At the trial, searching cross-examination by Richard Silver revealed that the prosecution could not prove proper calibration. As a result the case was thrown out. Not only was our client acquitted, but also the Court agreed to pay his legal costs.
Speeding Case Study 2
Hendon Magistrates’ Court
Our client was charged with doing 58mph in a 30 zone on the North Circular Road in London. Although the road was a dual carriageway with a central reservation, the Prosecution claimed that the speed limit was 30mph.
Our client already had six penalty points. Had he been convicted, he would have been at risk of a further 6 and therefore been at risk of disqualification under the totting-up system. This would have made it difficult for him to get to work and also prevented him from taking his wife to essential hospital appointments.
As a result of meticulous preparation, we were able to demonstrate that there was no evidence of a 30mph limit and that the national speed limit of 70 therefore applied. In support, we were able to cite a number of legal precedents of which the Crown Prosecutor was unaware. Consequently, the proceedings were dismissed and our client’s legal costs were paid in full by the Court.
Speeding Case Study 3
Redditch Magistrates’ Court
Our client was charged with doing 62mph in a 50 zone on the A491 in Worcestershire. Again, although the road was a dual carriageway with a central reservation, the police claimed the speed limit was 50 and not 70.
Had he been convicted, our client would have been at risk of disqualification under the totting-up system. This would have made it very difficult for him to run his business.
After Richard Silver challenged the existence of the lower limit, the Prosecution dropped the case shortly before the trial date.
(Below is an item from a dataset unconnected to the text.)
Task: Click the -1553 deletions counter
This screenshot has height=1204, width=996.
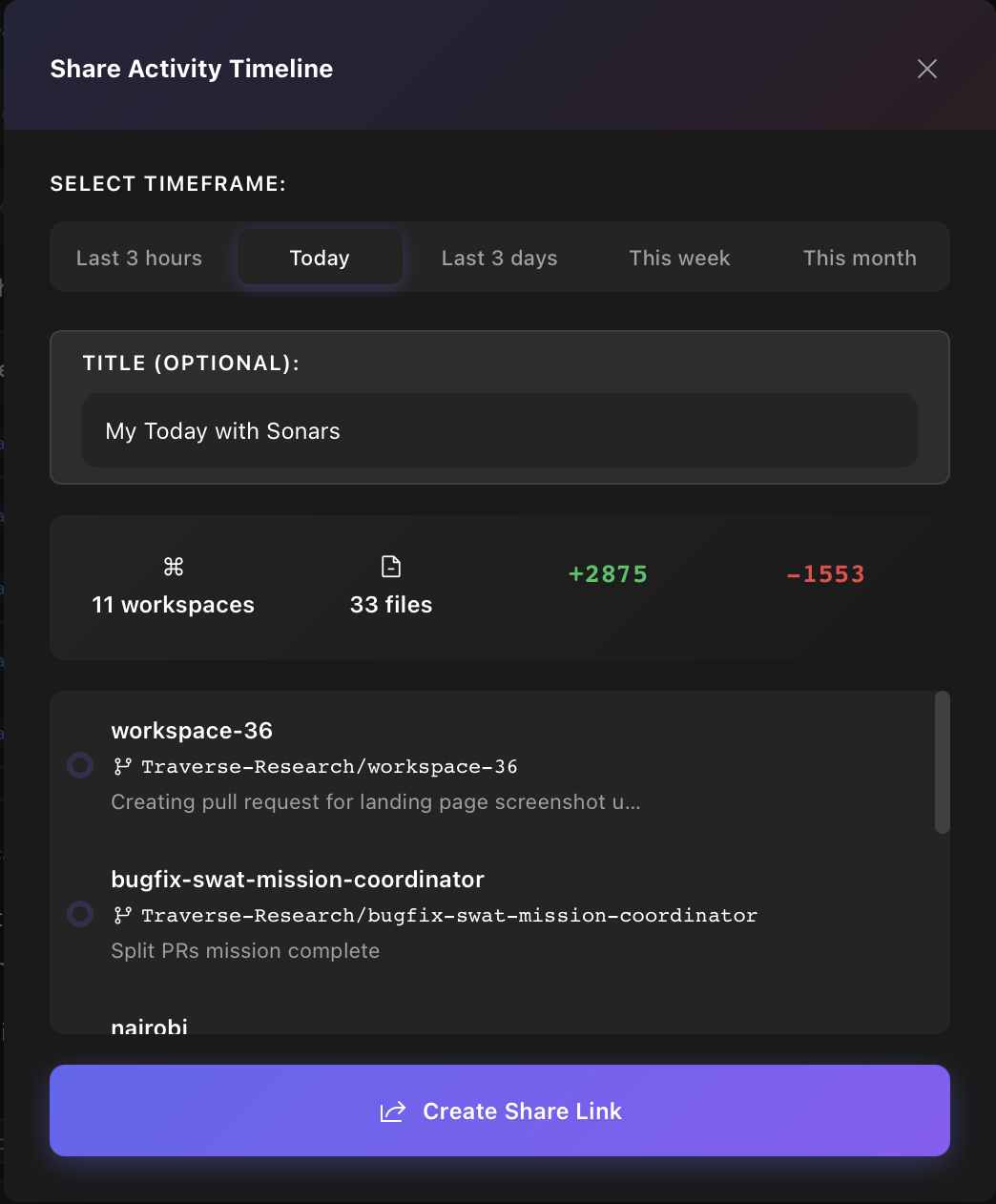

This was much to our client’s relief.
Speeding Case Study 4
Leamington Spa Magistrates’ Court
In these cases, we secured the acquittal of three drivers accused of exceeding variable speed limits on the M42 Motorway in Warwickshire. Following our involvement, the Prosecution dropped all three cases. In each case our client’s legal costs will be paid by the Court.
In the first case, we secured our client’s acquittal by spotting that the police had issued the summons under the wrong legislation. As our client already had 6 points, he would have been at risk of disqualification in the event of conviction and was therefore particularly relieved by the outcome.
In the second case, we ascertained that the Notice of Intended Prosecution had not been issued in time.
In the third case, our client was certain that the variable speed limit sign had not been switched on as claimed by the police. A solicitor from another firm had wrongly advised him to plead guilty. Certain of his innocence, he came to Richard Silver. Our advice to plead not guilty was later vindicated by the case against him being dropped.
Speeding Case Study 5
Sheffield Magistrates’ Court
If a newly qualified driver reaches six points within 2 years of passing his or her first driving test, the DVLA will automatically revoke their driving licence. This means they will have to re-take both practical and theory tests.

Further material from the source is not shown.